(Records for this exercise begins)
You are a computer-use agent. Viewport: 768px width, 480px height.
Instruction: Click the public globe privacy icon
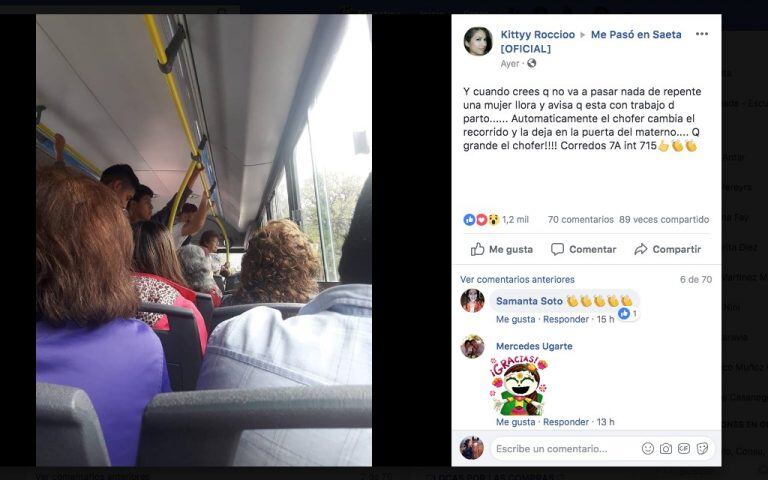click(x=531, y=63)
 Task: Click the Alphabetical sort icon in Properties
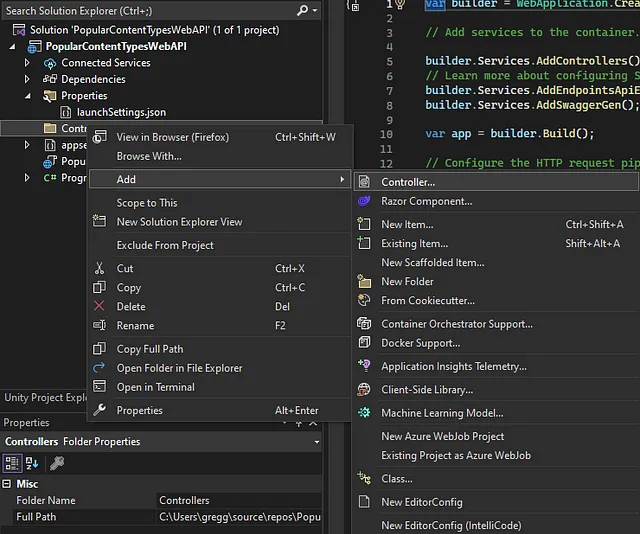30,463
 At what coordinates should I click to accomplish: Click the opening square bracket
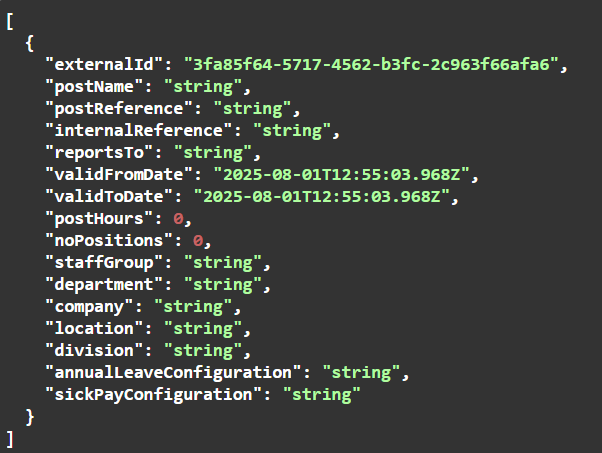(x=10, y=21)
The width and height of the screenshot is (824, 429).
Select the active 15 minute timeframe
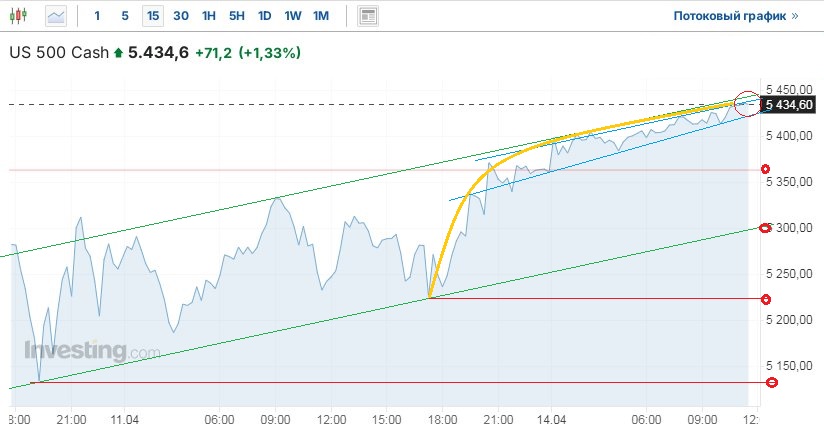click(152, 16)
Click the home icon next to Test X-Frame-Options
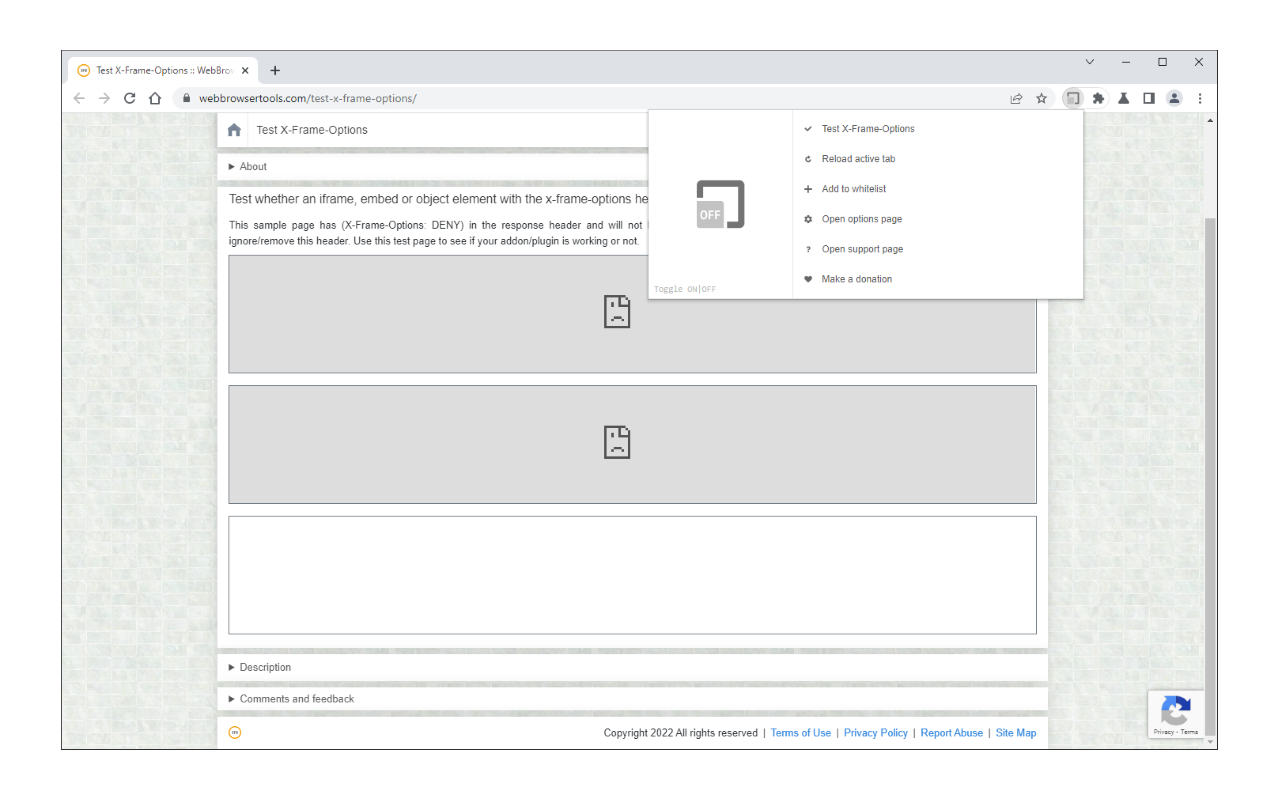 pos(234,129)
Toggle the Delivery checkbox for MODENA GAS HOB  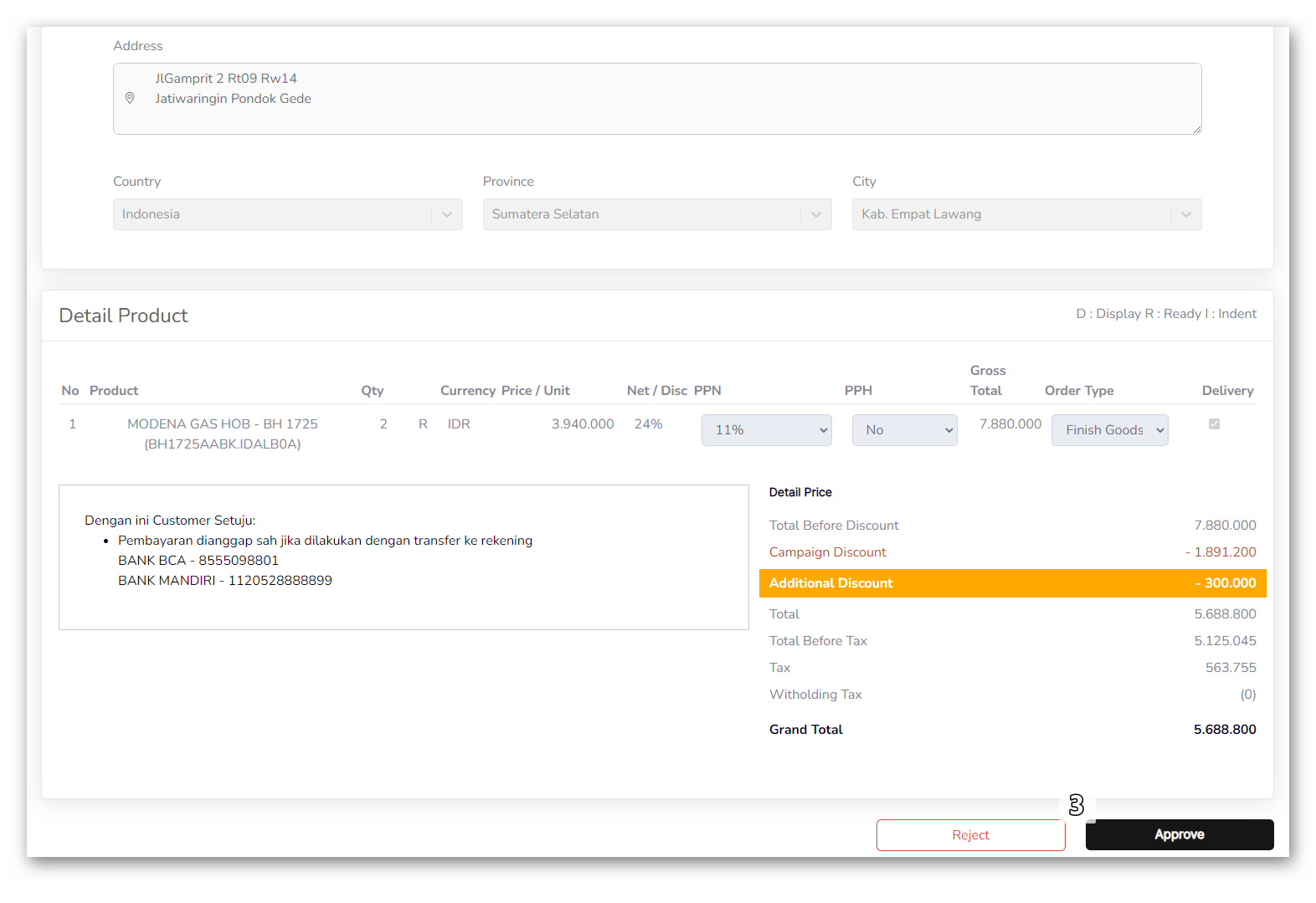1214,424

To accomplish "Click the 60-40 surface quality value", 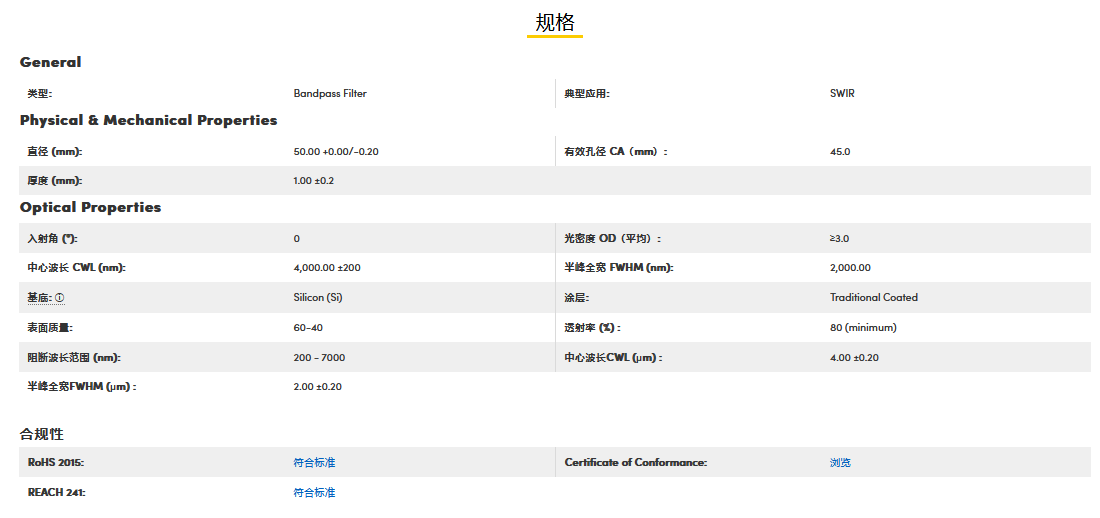I will coord(308,328).
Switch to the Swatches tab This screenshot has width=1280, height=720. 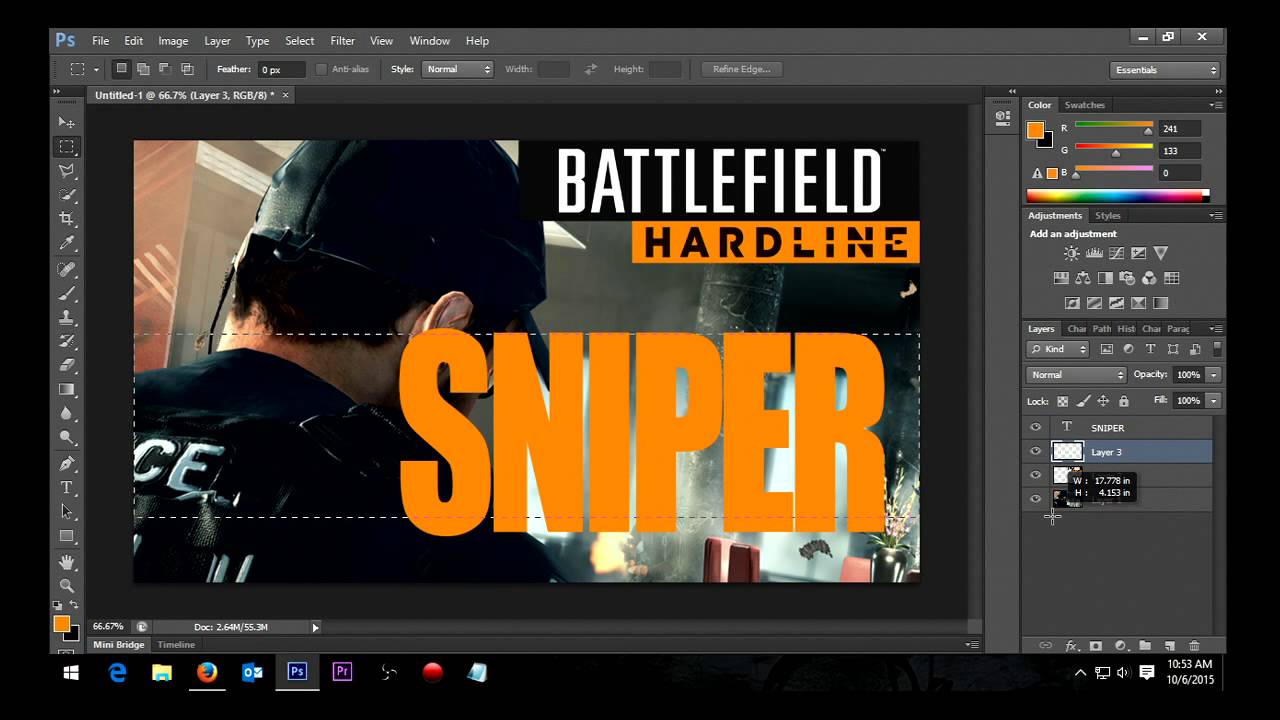point(1084,105)
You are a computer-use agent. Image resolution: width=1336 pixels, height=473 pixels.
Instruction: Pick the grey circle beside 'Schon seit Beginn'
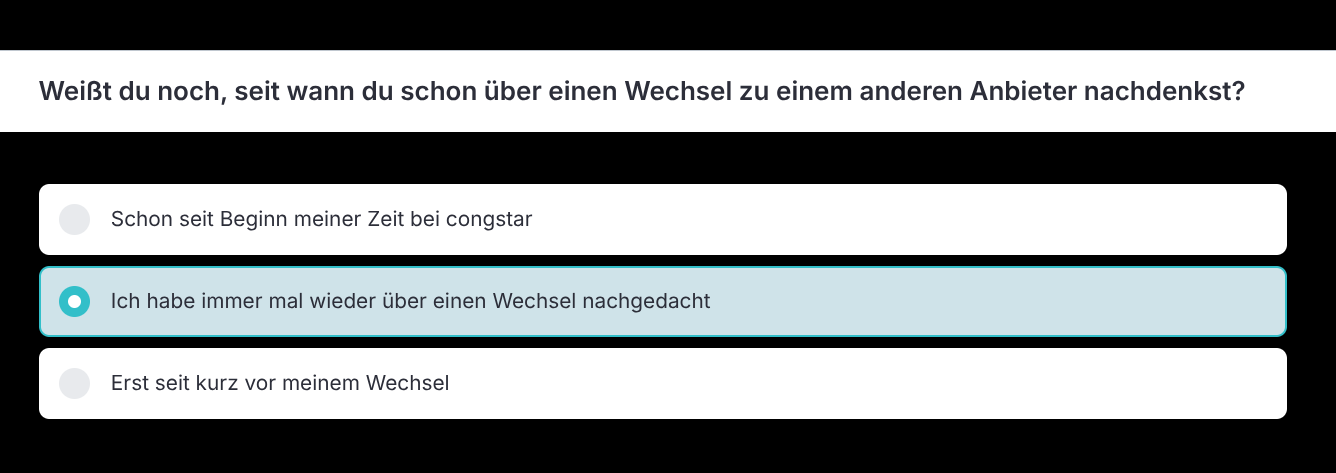tap(75, 219)
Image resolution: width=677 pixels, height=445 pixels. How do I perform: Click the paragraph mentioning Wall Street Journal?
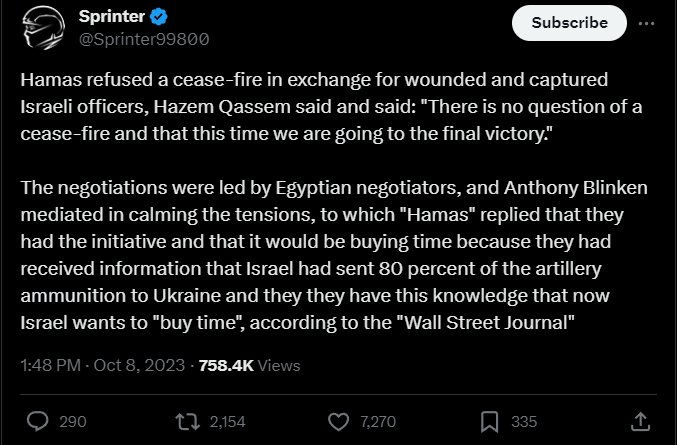point(334,255)

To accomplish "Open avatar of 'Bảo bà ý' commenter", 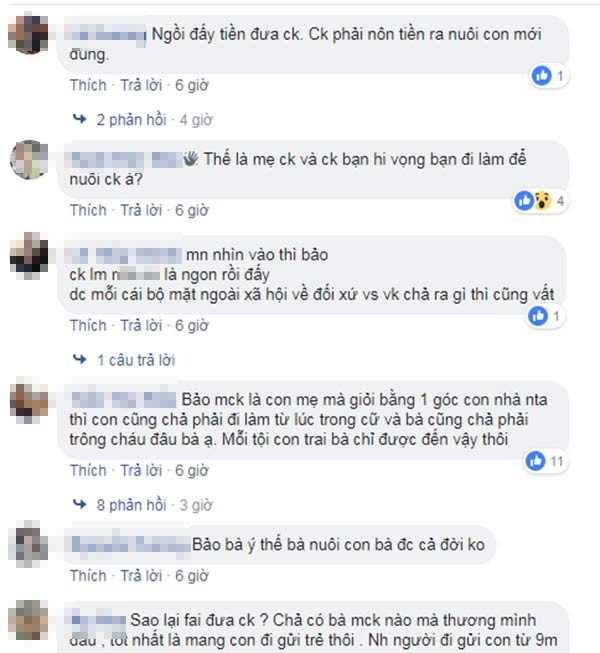I will click(29, 544).
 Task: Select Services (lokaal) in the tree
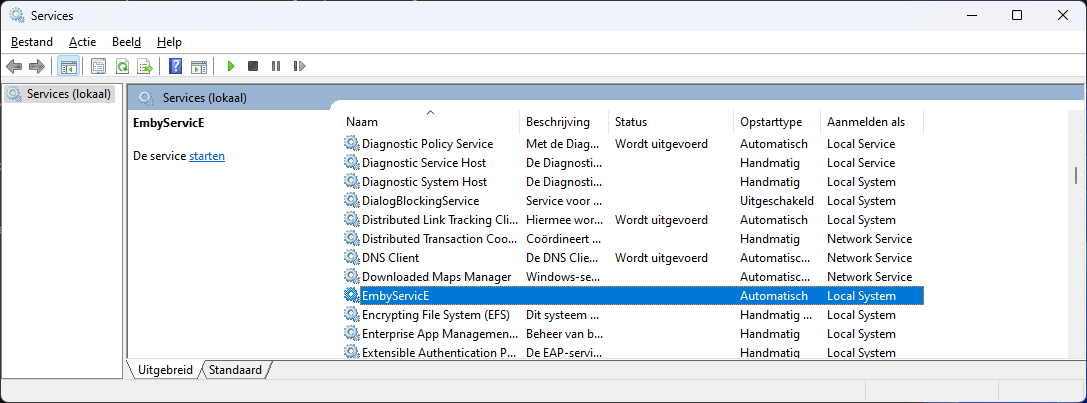pyautogui.click(x=68, y=94)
(Records for this exercise ends)
* [Work task]: Search the data for the string "agent" and copy each line where it appears.

* [The completed task]:
You are a computer-use agent. Viewport: 768px width, 480px height.
You are a computer-use agent. Image resolution: width=1336 pixels, height=473 pixels.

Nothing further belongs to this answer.